German chemist (1804–1889)

Carl Leverkus (5 November 1804 – 4 February 1889) was a German chemist and chemistry entrepreneur. The city of Leverkusen is named after him.

== Education ==

Leverkus started training as a pharmacist in 1822, and then studied at the University of Marburg. Following a stint as an assistant pharmacist in Trier, he went to Paris, where he worked at a pharmacy and studied chemistry at the Sorbonne in the evenings. In 1829, he took the apothecary examinations in Berlin. He earned his doctorate in 1830 from the University of Giessen with a dissertation on the chemistry of silver, which was reviewed by Justus von Liebig.

== Life and work ==

In 1834, Leverkus opened the first German factory for the production of artificial ultramarine blue in Wermelskirchen. Later he moved his factory to the Kahlberg in Wiesdorf. He called the emerging settlement "Leverkusen" after the family home in Lennep. The factory was a model plant with the latest technology and facilities, making it a big economic success.

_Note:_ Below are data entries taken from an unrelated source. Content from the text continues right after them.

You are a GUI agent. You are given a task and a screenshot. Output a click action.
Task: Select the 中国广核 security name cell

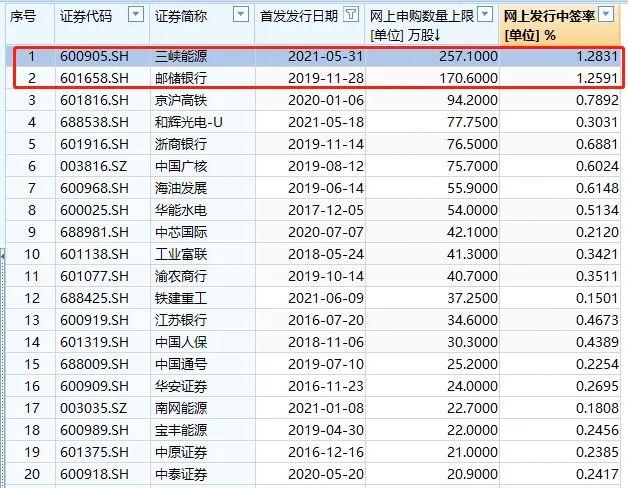(x=182, y=165)
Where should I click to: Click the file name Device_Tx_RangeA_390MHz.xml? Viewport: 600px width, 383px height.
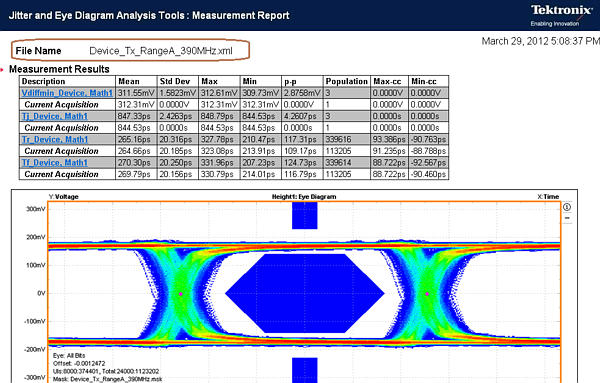point(161,51)
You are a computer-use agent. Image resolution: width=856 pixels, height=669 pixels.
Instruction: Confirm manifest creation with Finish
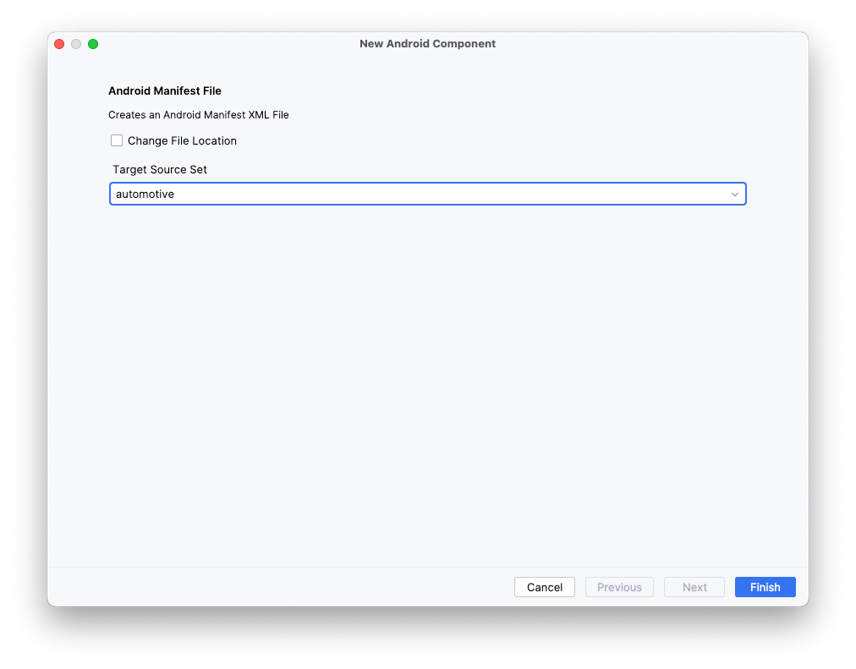tap(764, 587)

Carl Leverkus and his wife were committed to social causes, so they took care of the needs of the factory's workforce, building homes for the workers, establishing a consumer association for them, founding the factory's own volunteer fire department, and starting a choir.

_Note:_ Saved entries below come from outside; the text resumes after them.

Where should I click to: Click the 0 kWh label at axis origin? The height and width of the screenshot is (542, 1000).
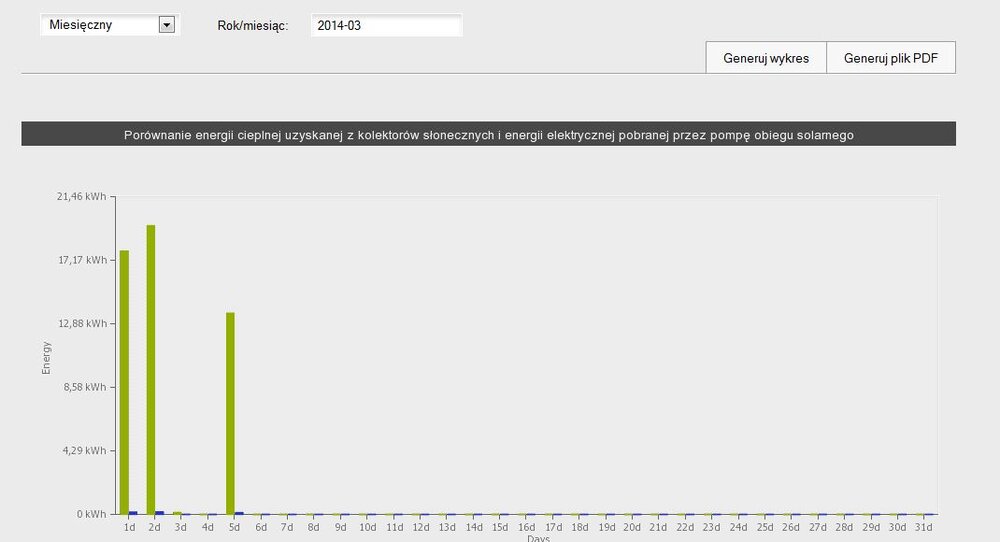92,515
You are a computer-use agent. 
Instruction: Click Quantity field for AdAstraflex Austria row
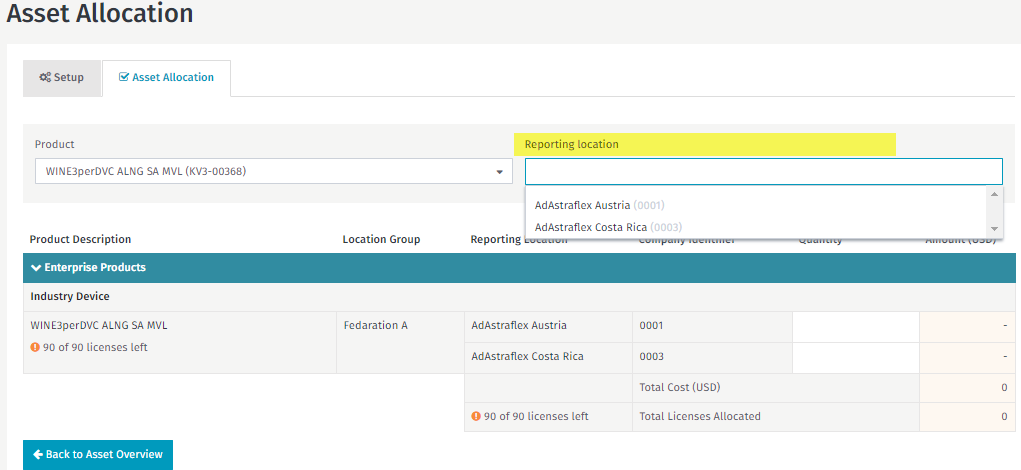click(855, 326)
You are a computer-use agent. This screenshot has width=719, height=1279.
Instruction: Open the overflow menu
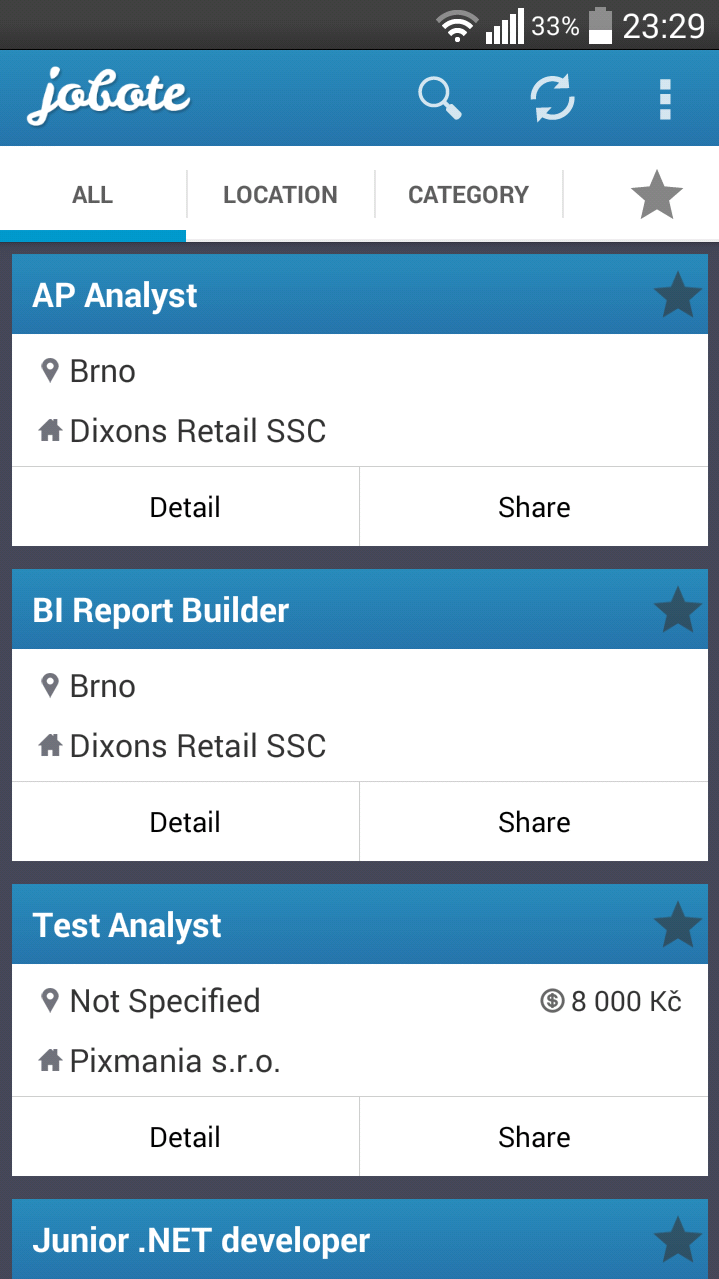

In 1884, Leverkus received the honorary title of Geheimer Kommerzienrat ("Privy Councillor of Commerce") and was made an honorary citizen of the city of Wermelskirchen.

In 1890, Leverkus' sons founded the company Vereinigte Ultramarinwerke ehemals Leverkus, Zeltner und Consorten ("United Ultramarine Works, formerly Leverkus, Zeltner, and associates"). The largest associate was the Nuremberg ultramarine factory Joh. Zeltner.

After Leverkus' death his sons sold a portion of the factory site in Wiesdorf to the alizarin manufacturer Elberfelder Farbenfabriken vorm in 1891. Friedr. Bayer & Co AG ("Elberfeld Colors, formerly Friedr. Bayer & Co AG"). Thus, Carl Leverkus' factory was the core of the present-day Bayer AG plant in Leverkusen.

Leverkus married Juliane Auguste Küpper in 1838 and had eleven children. He is buried in Wermelskirchen. In 1930, the city of Leverkusen was posthumously named after him. The German artist Martin Kippenberger was a great-great-grandson of Leverkus.